THE EXERCISE: Print the lines of the material below word for word, from the line containing "Given: View site" through the final line of the material. Leave the pictures out.

---- EXTRACTED MATERIAL

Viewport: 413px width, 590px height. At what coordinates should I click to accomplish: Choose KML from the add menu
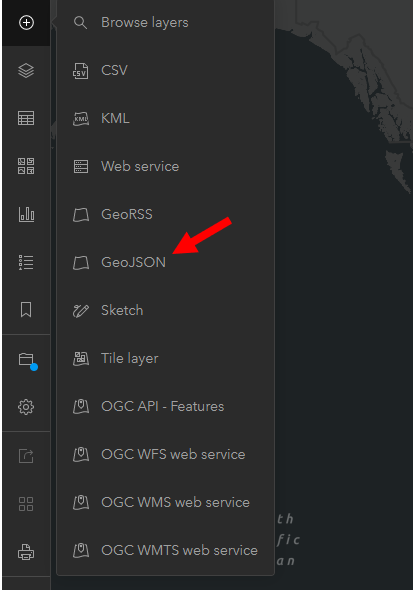(x=166, y=118)
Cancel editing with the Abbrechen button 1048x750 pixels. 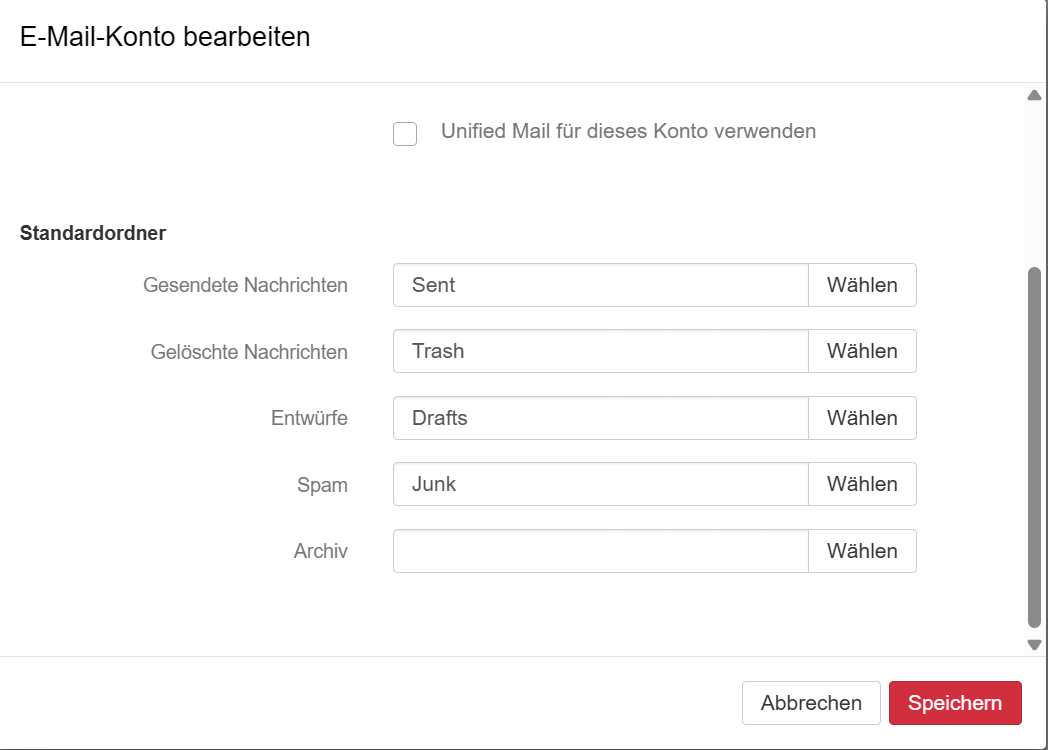coord(811,703)
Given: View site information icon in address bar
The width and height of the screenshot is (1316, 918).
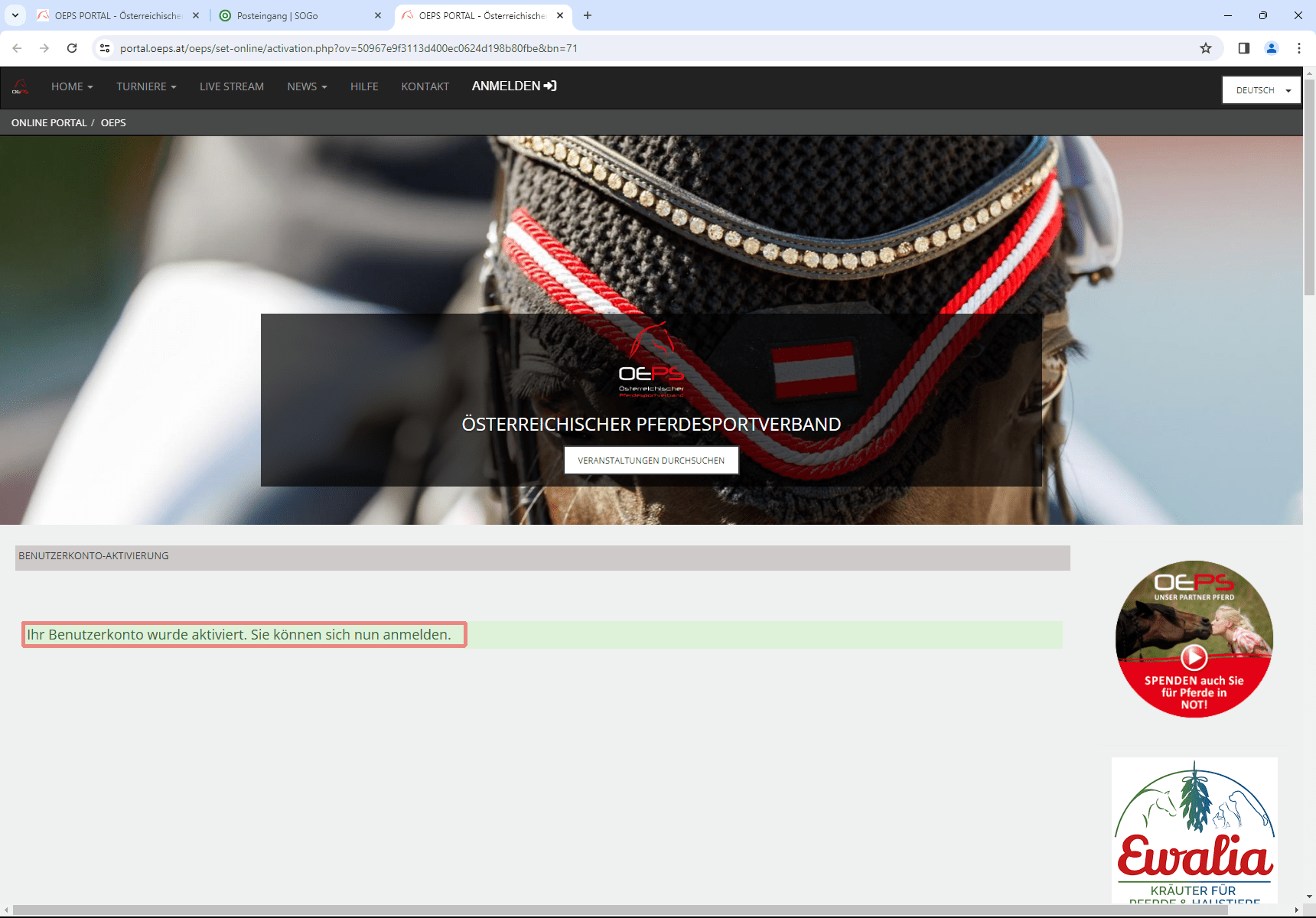Looking at the screenshot, I should (x=105, y=48).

--------

EXERCISE ANSWER:
Given: View site information icon in address bar
The width and height of the screenshot is (1316, 918).
Looking at the screenshot, I should (x=105, y=48).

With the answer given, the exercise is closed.